Scientists from UNIGE and UZH have used a statistical physics approach to identify the lengthscales of key intercellular interactions which govern tissue healing.
Scientists from UNIGE and UZH have used a statistical physics approach to identify the lengthscales of key intercellular interactions which govern tissue healing. © Guillaume Rapin, UNIGE
In material physics understanding how systems interact across the interfaces separating them is of central interest. But can physical models clarify similar concepts in living systems, such as cells? Physicists at the University of Geneva (UNIGE), in collaboration with the University of Zurich (UZH), used the framework of disordered elastic systems to study the process of wound healing – the proliferation of cell fronts which eventually join to close a lesion. Their study identified the scales of the dominant interactions between cells which determine this process. The results, published in the journal Scientific Reports, will allow better analysis of cell front behaviour, in terms of both wound healing and tumour development. In the future, this approach may offer personalised diagnostics to classify cancers and better target their treatment, and identify new pharmacological targets for transplantation.
By focusing on macroscopic properties of large datasets, statistical physics makes it possible to extract an overview of system behaviour independent of its specific microscopic character. Applied to biological elements, such as the cell fronts bordering a wound, this approach makes it possible to identify the various interactions which play a defining role during tissue growth, differentiation, and healing, but above all to highlight their hierarchy at the different scales observed. Patrycja Paruch, professor in the Department of Quantum Matter Physics at the UNIGE Faculty of Science, explains: “For cancer tumour invasion, or in the event of a wound, cell front proliferation is crucial, but the speed and morphology of the front is highly variable. However, we believe that only a few dominant interactions during this process will define the dynamics and the shape – smooth or rough, for example – of the cell colony edge. Experimental observations across multiple lengthscales to extract general behaviours can allow us to identify these interactions in healthy tissue and diagnose at what level pathological changes can occur, to help combat them. This is where statistical physics comes in.”
The many scales of wound healing
In this multidisciplinary study, the UNIGE physicists collaborated with the team of Professor Steven Brown from the UZH. Using rat epithelial cells, they established flat colonies (2D) in which the cells grow around a silicone insert, subsequently removed to mimic an open lesion. The cell fronts then proliferate to fill the opening and heal the tissue. “We reproduced five possible scenarios by ‘handicapping’ the cells in different ways, in order to see what impact this has on wound healing, i.e. on the speed and roughness of the cell front”, explains Guillaume Rapin, a researcher in Patrycja Paruch’s team. The idea is to see what happens in normal healthy tissue, or when processes such as cell division and communication between neighbouring cells are inhibited, when cell mobility is reduced or when cells are permanently pharmacologically stimulated. “We took some 300 images every four hours for about 80 hours, which allowed us to observe the proliferating cell fronts at very different scales”, continues Guillaume Rapin. “By applying high-performance computational techniques, we were able to compare our experimental observations with the results of numerical simulations”, adds Nirvana Caballero, another researcher in Patrycja Paruch’s team.

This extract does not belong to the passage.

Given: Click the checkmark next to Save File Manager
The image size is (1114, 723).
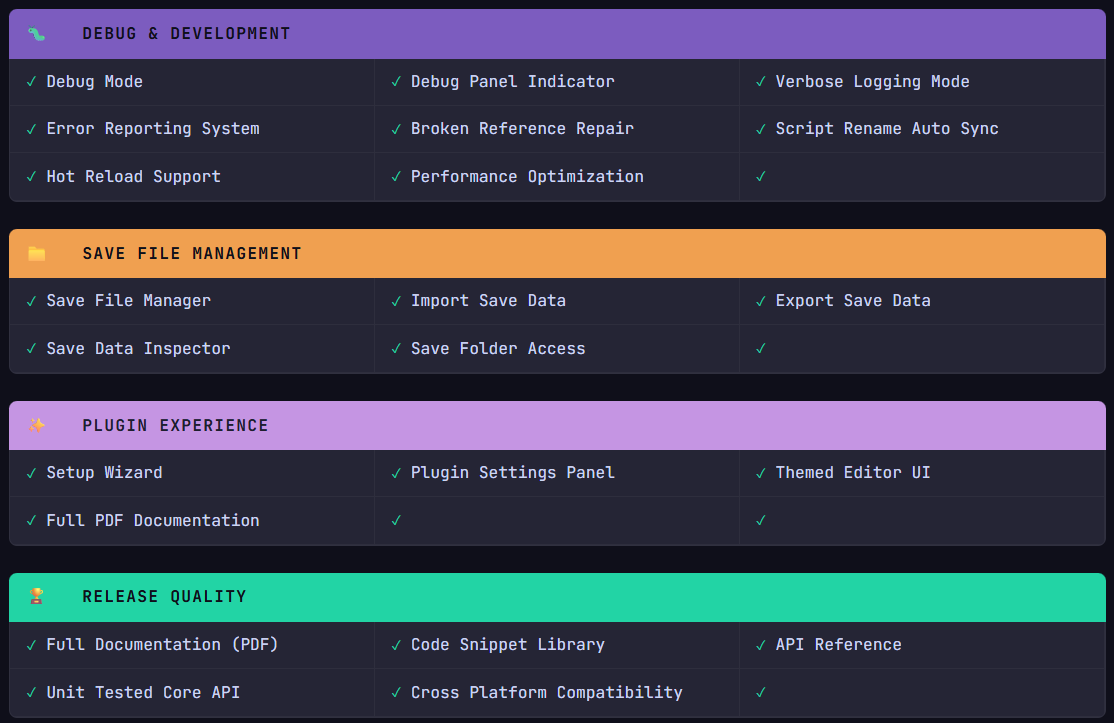Looking at the screenshot, I should (31, 301).
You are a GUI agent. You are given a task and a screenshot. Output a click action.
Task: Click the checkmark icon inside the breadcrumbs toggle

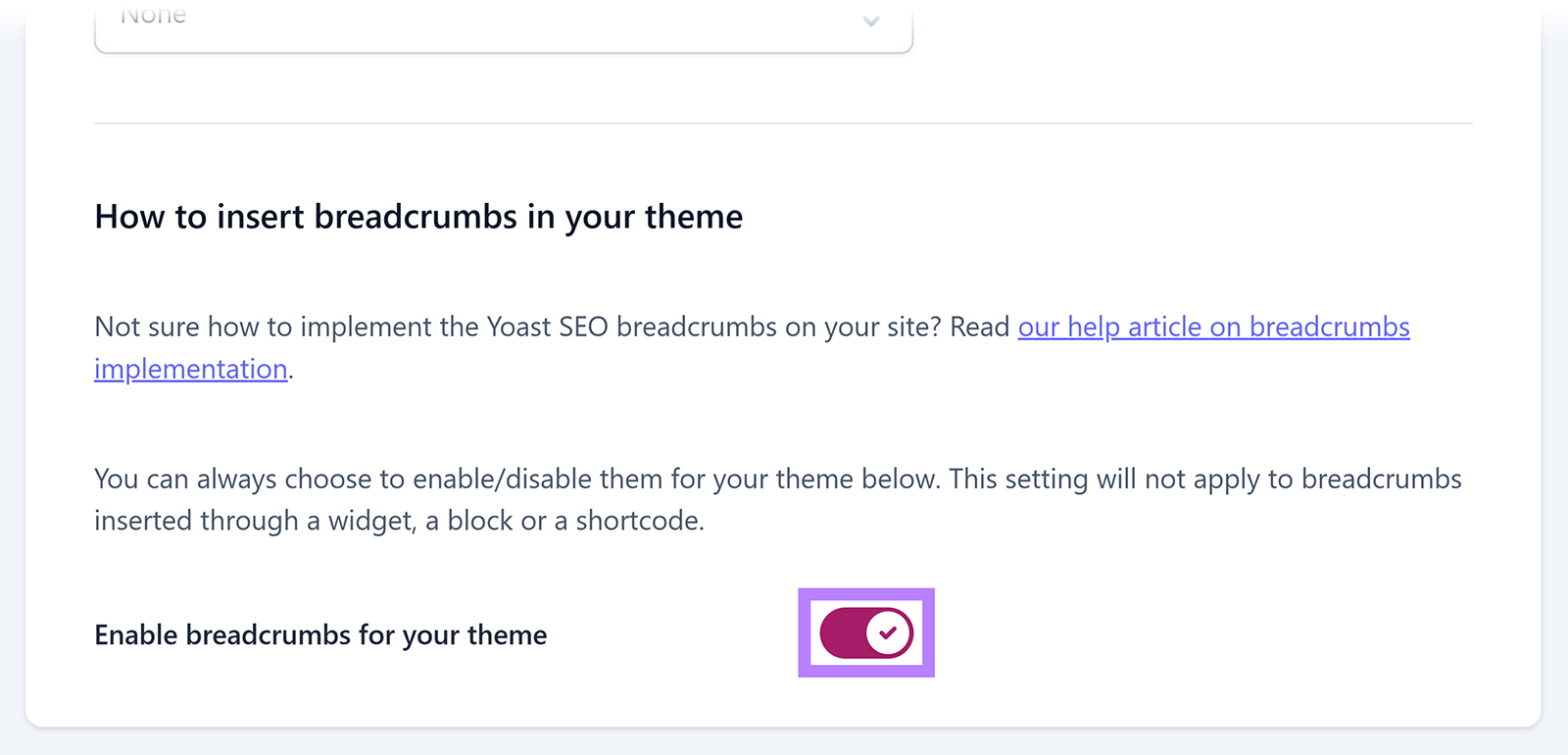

Zooming out for greater effect
The scientists observed two distinct roughness regimes: at less than 15 micrometres, below the size of a single cell, and between 80 and 200 micrometres, when several cells are involved. “We have analysed how the roughness exponent evolves over time to reach its natural dynamic equilibrium, depending on the pharmacochemical conditions we have imposed on the cells, and how this roughness increases depending on the scale at which we look”, emphasises Nirvana Caballero. “In a system with a single dominant interaction, we expect to see the same roughness exponent at all scales. Here, we see a changing roughness if we look at the scale of one cell or of ten cells.”
The Geneva and Zurich teams revealed only minor variations in the roughness exponent below 15 micrometres, whatever the conditions imposed on the cell fronts. On the other hand, they found that between 80 and 150 micrometers, the roughness is altered by all pharmacological inhibitors, significantly reducing the roughness exponent. Moreover, they observed that proliferation speed varied greatly between the different pharmacochemical conditions, slowing when cell division and motility were inhibited, and accelerating when cells were stimulated. “More surprisingly, the fastest proliferation speed was achieved when gap-junction communication between cells was blocked”, says Guillaume Rapin. This observation suggests that such communication may be targeted in future therapies, either to promote healing of burns or wounds, or to slow cancer tumour invasion.
These results show that medium-scale interactions play a crucial role in determining the healthy proliferation of a cell front. “We now know at what scale biologists should look for problematic behaviour of cell fronts, which can lead to the development of tumours”, says Nirvana Caballero. Now scientists will be able to focus on these key lenghtscales to probe tumour cells fronts, and directly compare their pathological interactions with this of healthy cells.